Marble vs Granite – A Common Question
Installation of natural stone in home can add a distinguished look and character to the premises. Marble and granite are two great options for a beautiful and long lasting stone surface, but there are similarities and differences somebody should know about before making selection process! How do marble surface and granite surface measure up when it comes to stain resistance, durability, care requirements, variety and price?
Stain Resistance, Durability & Care
Real marble tiles have a beautiful, unique look like no other surface, with all their whirling patterns and shade variations. But the same patterns that make marble beautiful can be a real headache to match from tile to tile.

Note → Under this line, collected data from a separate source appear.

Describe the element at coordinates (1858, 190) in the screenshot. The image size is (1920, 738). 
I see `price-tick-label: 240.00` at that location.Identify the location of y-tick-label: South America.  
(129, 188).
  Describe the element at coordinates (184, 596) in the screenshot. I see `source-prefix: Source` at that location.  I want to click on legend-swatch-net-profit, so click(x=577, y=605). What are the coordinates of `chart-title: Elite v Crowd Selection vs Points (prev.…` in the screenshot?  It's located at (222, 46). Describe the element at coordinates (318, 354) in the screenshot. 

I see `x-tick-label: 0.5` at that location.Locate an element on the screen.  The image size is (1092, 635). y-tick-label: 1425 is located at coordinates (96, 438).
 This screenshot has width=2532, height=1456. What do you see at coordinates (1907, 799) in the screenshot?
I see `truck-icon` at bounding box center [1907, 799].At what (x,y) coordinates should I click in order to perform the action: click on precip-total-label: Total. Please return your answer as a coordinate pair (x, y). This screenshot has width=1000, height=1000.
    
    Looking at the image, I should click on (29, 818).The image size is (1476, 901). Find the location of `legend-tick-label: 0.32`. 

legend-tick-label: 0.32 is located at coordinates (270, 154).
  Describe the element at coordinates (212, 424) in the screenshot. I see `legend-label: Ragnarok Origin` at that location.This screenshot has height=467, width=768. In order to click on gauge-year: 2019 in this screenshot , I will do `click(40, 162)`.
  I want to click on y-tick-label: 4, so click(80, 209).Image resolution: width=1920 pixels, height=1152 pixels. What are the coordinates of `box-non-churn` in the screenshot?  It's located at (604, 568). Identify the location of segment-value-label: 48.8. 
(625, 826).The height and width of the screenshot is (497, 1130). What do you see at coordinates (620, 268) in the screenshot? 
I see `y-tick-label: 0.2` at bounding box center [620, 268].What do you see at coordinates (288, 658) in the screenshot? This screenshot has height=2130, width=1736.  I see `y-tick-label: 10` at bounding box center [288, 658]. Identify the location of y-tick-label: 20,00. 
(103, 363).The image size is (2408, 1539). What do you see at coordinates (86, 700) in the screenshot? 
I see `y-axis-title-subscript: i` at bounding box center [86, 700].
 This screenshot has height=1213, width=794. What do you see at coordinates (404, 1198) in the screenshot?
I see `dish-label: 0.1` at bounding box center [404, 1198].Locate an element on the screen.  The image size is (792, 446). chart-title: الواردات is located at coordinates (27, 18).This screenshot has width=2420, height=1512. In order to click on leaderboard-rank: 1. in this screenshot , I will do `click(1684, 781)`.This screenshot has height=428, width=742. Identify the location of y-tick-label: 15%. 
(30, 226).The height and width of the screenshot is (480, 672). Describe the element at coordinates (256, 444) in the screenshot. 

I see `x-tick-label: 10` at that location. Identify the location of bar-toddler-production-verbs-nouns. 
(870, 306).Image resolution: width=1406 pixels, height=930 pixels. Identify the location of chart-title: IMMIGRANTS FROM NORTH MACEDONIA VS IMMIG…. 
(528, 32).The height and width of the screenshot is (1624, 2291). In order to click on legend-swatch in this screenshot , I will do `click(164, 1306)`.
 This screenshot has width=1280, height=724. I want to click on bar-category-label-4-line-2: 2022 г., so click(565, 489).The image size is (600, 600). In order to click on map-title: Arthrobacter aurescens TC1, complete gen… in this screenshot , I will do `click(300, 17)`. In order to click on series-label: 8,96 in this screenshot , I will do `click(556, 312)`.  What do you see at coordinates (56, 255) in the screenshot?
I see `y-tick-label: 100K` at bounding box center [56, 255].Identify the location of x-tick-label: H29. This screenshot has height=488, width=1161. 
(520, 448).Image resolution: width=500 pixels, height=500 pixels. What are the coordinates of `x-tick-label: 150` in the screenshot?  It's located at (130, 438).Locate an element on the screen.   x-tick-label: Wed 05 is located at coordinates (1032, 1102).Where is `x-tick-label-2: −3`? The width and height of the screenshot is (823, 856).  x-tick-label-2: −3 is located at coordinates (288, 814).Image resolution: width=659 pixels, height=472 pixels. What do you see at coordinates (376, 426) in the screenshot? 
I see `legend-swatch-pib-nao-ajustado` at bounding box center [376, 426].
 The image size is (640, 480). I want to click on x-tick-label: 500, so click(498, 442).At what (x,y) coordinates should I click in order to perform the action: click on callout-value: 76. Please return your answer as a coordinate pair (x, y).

Marble floors are more porous than granite floors, thus making them more susceptible to staining. Marble is also much more likely to be damaged by scratches and objects that accidentally fall on the floor. On the other hand, granite floors are far less porous and defend well against stains, scratches and wear.
Because marble floors can stain so easily, you must clean them as quickly as possible after a spill. Marble, like most stone tiles, has high maintenance requirements. It must be sealed and cleaned regularly; for cleaning, use only a mild detergent solution or a product specially designed for marble.
While granite floors are not as susceptible to staining as marble floors, you should still be careful not to use acidic liquids or cleaning supplies on them. As an igneous rock, granite is formed under very high heat and has a crystalline structure instead of a layered structure like sedimentary rock. Tile made from it is quite dense, with a strength similar to porcelain.
Variety and Price
Granite is a very unique stone, often cut for specific purposes and differing from stone to stone. Due to this variety and uniqueness, there are two major factors that add to the cost of granite: the rarity of color and the stone's pattern. The heavier weight relative to marble also makes the cost of shipping granite more expensive, and this is also added into the final price. Marble is often manufactured in bulk, reducing the costs of cutting and shipping the stone.
A note on marble color
It is important to know that green and black marbles are not recommended for wet areas of the home, such as a shower. Green marbles will absorb water and then curl and warp. Black marbles, when wet, can exhibit "spalling" at veins, which means small pieces of the stone may break away. Black Marble is a very soft limestone often mistaken as a marble. Not recommended for interior flooring. Never use a crystallizer on black marble - The stone will blister or spall! If honing or polishing, use extreme care not to leave swirls and do not run until the powder has dried. Check frequently - polishes very quickly!